A total of 648 individuals from the WQS population were genotyped for this study. Most individuals came from WQS C2 to C5, whereas only 16 individuals were genotyped from WQS C0 and C1 (Table 1) because of germination problems most likely a result of seed source age. Both genotype and phenotype data were available for between 240 and 300 families from WQS C1 to C4, depending on the trait.

Table 1. Individuals with genotypic and phenotypic data included in the evaluation of the WQS population.

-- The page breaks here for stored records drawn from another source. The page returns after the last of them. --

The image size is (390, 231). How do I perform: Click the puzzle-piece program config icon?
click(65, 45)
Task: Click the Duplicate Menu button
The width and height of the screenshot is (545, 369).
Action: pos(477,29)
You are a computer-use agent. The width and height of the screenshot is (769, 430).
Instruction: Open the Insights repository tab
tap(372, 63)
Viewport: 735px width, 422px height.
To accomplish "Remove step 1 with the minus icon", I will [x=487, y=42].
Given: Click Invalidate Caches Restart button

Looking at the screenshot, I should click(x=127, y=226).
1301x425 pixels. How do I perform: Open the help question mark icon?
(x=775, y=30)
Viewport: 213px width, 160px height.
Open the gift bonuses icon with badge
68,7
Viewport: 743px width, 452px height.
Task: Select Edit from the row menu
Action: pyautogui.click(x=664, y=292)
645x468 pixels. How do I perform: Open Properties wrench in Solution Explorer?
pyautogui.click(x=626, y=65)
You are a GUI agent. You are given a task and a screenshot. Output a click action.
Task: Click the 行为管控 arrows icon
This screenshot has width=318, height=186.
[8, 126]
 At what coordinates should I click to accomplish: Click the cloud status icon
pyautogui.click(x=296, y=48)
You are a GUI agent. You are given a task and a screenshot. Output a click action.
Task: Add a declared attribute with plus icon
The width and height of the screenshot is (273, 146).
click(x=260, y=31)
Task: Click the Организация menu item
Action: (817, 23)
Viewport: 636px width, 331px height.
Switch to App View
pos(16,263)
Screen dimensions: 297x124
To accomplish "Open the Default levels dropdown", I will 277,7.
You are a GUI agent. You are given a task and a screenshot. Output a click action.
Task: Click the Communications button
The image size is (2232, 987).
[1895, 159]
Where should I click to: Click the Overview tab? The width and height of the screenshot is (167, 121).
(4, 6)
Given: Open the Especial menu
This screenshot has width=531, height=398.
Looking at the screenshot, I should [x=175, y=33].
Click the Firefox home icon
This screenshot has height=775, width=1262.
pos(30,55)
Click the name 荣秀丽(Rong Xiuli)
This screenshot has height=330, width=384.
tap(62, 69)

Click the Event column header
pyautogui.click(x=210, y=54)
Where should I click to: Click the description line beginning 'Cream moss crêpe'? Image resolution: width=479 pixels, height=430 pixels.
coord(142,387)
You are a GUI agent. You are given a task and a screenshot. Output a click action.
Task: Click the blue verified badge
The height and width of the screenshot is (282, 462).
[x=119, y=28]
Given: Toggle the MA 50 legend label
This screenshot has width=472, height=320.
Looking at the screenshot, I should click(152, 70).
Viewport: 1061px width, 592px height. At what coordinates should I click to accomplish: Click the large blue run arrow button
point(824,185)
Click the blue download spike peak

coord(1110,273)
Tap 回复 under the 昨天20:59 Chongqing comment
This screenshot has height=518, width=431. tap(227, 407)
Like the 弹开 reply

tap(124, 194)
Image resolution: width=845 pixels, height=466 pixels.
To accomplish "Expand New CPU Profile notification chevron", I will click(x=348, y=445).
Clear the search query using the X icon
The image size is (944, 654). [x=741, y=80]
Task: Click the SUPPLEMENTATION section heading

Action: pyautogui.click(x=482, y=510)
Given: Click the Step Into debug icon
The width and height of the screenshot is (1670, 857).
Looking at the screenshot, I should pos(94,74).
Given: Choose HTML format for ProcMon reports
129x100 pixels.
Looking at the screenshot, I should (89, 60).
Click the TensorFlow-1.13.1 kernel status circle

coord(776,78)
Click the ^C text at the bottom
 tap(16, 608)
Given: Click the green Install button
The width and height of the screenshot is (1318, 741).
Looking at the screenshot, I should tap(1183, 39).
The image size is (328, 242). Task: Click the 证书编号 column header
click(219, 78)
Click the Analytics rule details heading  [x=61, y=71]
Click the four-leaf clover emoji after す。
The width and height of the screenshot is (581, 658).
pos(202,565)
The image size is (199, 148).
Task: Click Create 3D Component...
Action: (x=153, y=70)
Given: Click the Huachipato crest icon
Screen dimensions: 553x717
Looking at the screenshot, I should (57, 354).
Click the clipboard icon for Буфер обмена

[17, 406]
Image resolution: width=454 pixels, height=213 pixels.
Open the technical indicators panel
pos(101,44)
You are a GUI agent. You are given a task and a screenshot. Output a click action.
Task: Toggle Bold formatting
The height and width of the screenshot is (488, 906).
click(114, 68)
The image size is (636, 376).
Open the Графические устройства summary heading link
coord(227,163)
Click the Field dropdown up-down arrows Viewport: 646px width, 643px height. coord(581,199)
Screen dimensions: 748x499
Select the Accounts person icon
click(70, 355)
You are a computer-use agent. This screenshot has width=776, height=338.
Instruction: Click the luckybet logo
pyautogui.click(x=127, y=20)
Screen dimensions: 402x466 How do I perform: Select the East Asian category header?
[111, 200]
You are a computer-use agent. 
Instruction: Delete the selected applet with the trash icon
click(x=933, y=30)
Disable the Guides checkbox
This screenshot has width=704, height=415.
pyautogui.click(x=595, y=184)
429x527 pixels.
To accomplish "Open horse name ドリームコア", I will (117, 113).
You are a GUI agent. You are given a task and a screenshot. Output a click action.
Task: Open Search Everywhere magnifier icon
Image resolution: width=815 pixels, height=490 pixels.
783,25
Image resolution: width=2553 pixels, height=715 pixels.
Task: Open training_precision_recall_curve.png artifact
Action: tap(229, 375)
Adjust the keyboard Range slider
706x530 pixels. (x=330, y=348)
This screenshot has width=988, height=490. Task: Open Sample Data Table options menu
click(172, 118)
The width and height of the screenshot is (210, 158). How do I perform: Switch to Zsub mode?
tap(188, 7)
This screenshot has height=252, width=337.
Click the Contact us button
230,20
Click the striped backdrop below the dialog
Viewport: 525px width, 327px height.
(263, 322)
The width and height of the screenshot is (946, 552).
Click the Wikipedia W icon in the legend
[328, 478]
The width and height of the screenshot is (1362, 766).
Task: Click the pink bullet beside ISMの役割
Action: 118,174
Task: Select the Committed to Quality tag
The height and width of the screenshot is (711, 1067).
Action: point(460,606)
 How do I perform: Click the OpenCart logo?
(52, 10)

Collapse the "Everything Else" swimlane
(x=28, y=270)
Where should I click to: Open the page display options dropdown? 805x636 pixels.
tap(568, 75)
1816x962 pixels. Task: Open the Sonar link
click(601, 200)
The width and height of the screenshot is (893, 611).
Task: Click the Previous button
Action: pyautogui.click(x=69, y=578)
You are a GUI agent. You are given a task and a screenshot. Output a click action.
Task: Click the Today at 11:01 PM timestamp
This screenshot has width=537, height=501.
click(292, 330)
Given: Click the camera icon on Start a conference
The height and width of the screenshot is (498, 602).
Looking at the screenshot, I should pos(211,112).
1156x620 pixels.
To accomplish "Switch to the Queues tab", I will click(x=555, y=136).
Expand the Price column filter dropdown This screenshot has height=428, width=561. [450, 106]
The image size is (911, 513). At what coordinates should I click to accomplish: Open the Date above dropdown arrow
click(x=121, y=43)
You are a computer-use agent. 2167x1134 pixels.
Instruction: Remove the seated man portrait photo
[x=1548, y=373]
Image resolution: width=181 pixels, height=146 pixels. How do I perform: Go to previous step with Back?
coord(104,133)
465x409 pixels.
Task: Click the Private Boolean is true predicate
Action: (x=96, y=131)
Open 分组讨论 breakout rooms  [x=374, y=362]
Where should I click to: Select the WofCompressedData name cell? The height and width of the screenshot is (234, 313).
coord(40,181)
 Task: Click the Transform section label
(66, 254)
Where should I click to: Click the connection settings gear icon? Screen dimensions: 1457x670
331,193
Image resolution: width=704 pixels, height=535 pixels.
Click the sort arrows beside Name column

Both Phenotypic and Genotypic Data
Cycle Silage Yield Dry Matter NDFa ADFa IVTDa CPa Starch Genotypic Data
WQS C0 0 0 0 0 0 0 0 5
WQS C1 6 6 6 0 6 6 6 11
WQS C2 0b 60 60 60 60 60 60 163
WQS C3 80 80 79 79 79 79 79 88
WQS C4 154 154 114 114 114 114 114 170
WQS C5 0 0 0 0 0 0 0 211
Total 240 300 259 253 259 259 259 648

Population was selected for five cycles for silage yield and compositional traits.

a

NDF, neutral detergent fiber; ADF, acid detergent fiber; IVTD, in vitro true digestibility; CP, crude protein.

b

Data for silage yield from WQS C2 was not included because of zero heritability (see Table 2).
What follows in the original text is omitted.